> [Énoncé 1]: Pouvez-vous transcrire le passage du texte sur saint Thomas More compris entre « A peine âgé » et « les plus intimes. », ces deux bornes incluses ?
> [Énoncé 2]: Pouvez-vous rédiger la suite du texte sur saint Thomas More à partir de sa dernière phrase ?

> [Texte fourni]:
Saint Thomas More

Sir Thomas More, par Hans Holbein le jeune

Grand-​chancelier d’Angleterre, mar­tyr (1478–1535)

Fête le 6 juillet.

Thomas More naquit à Londres le 7 février 1478 d’une famille appar­te­nant a la petite noblesse ou à la bonne bour­geoi­sie. De bonne heure il fut mis au col­lège. Son père, sir John More, juge à la cour du Banc du roi (Haute-​Cour), homme de mœurs aus­tères, prit soin de l’accoutumer aux pri­va­tions et au tra­vail, réglant stric­te­ment ses dépenses. Thomas sut tou­jours gré à son père de cette édu­ca­tion un peu rude.

Le car­di­nal Morton, chan­ce­lier d’Henri VII et arche­vêque de Cantorbéry, prit chez lui l’enfant pour en faire son page et fut char­mé de la viva­ci­té d’esprit qu’il mon­trait. Le vieil arche­vêque aimait à se récréer, et de temps en temps, sur­tout aux fêtes de Noël, Thomas ne crai­gnait pas de mon­ter sur les tré­teaux pour l’égayer par quelque rôle impro­vi­sé. Le car­di­nal en était ravi : « Vous voyez, disait-​il à ses hôtes, ce petit gar­çon qui nous sert à table et qui joue si bien la comé­die, regardez-​le bien ; je vous dis qu’il sera un jour un grand homme. » Remarquable par sa ver­tu et par sa foi, le car­di­nal Morton eut sur Thomas une influence profonde.

De l’office de page au poste de grand-chancelier.

Après avoir vécu quelque temps dans la mai­son de ce prince de l’Eglise, Thomas vint ter­mi­ner ses études à l’Université d’Oxford, de 1492 à 1494. Il y fut ce qu’il avait été à Londres, stu­dieux, mor­tifié, oublieux de soi-même.

A peine âgé de 17 ans, il por­tait un cilice, cou­chait sur la terre nue ou sur un simple banc de bois, ne pre­nait que quatre heures de repos par nuit, consa­crant le reste du temps à la prière ou à l’étude des Livres Saints ; il jeû­nait fré­quem­ment, et, aus­si dis­cret que mor­ti­fié, il déro­bait avec soin ses aus­té­ri­tés conti­nuelles aux yeux mêmes de ses amis les plus intimes.

> [Données extraites]:
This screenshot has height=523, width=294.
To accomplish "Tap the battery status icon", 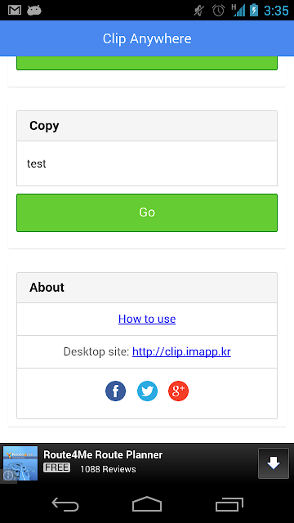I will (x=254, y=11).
...
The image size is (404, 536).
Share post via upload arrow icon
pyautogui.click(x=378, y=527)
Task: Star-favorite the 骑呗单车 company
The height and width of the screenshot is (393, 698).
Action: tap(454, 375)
...
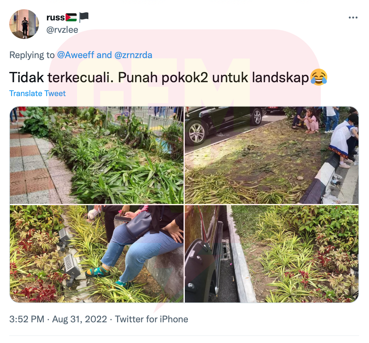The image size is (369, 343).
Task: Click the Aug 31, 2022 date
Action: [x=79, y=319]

> [Résultat obtenu 1]:
A peine âgé de 17 ans, il por­tait un cilice, cou­chait sur la terre nue ou sur un simple banc de bois, ne pre­nait que quatre heures de repos par nuit, consa­crant le reste du temps à la prière ou à l’étude des Livres Saints ; il jeû­nait fré­quem­ment, et, aus­si dis­cret que mor­ti­fié, il déro­bait avec soin ses aus­té­ri­tés conti­nuelles aux yeux mêmes de ses amis les plus intimes.

> [Résultat obtenu 2]:
Pour obéir à son père qui vou­lait faire de lui un légiste, Thomas More revint à Londres et se mit à l’étude du droit. Par tempéra­ment, il y répu­gnait un peu, car il était plu­tôt lit­té­ra­teur et artiste. Très ver­sé dans les lettres grecques et latines, il étu­diait aus­si dans leur texte les auteurs fran­çais, savait la musique et maniait l’archet avec une cer­taine dex­té­ri­té. Néanmoins, par défé­rence pour celui en qui il aimait à recon­naître Dieu lui-​même, il s’adonna avec ardeur à l’étude par­fois aride de la jurisprudence.

Ses pro­grès y furent tels que dès 1501 et pen­dant trois ans il fut char­gé d’un cours dans l’un des col­lèges dépen­dant de Lincoln’s Inn.

Vers cette époque, atti­ré par la vie reli­gieuse, il son­gea à se faire Franciscain de l’Observance ou Chartreux. Pendant quatre ans, il logea à la porte de la Chartreuse de Londres, par­ta­geant la vie des moines, se sou­met­tant à leur règle rigou­reuse, fai­sant un fré­quent usage des sacre­ments qu’il devait gar­der toute sa vie ; cepen­dant il renon­ça à pro­non­cer des vœux. En 1508, More épou­sa Jeanne Colt dont il eut quatre enfants et qui mou­rut en 1511. Il se rema­ria avec une veuve, Alice Middleton, qui ne lui don­na pas d’enfant mais fut une mère dévouée pour ceux du pre­mier lit.

La place hono­rable qu’il conquit au bar­reau, les fonc­tions de sous-​shériff qu’il fut appe­lé à rem­plir, lui don­nèrent droit de sié­ger à la cour du lord-​maire. Comme juge, il fut d’une inté­gri­té invio­lable. « Si le diable que je hais sou­ve­rai­ne­ment, aimait-​il à répé­ter, et si mon père que j’aime bien, se pré­sen­taient pour me deman­der jus­tice, et que le diable eût rai­son, je condam­ne­rais sans pitié mon père. »

Elu dépu­té à la Chambre des Communes en 1504, il s’y fit remar­quer par son cou­rage à résis­ter à des exi­gences exces­sives du roi Henri VII. Cette atti­tude lui valut d’être mis en dis­grâce ; il pas­sa sur le conti­nent et visi­ta les Universités de Louvain et de Paris ; reve­nu enfin en Angleterre, il repa­rut défi­ni­ti­ve­ment dans la vie publique en 1509 à l’avènement du roi Henri VIII.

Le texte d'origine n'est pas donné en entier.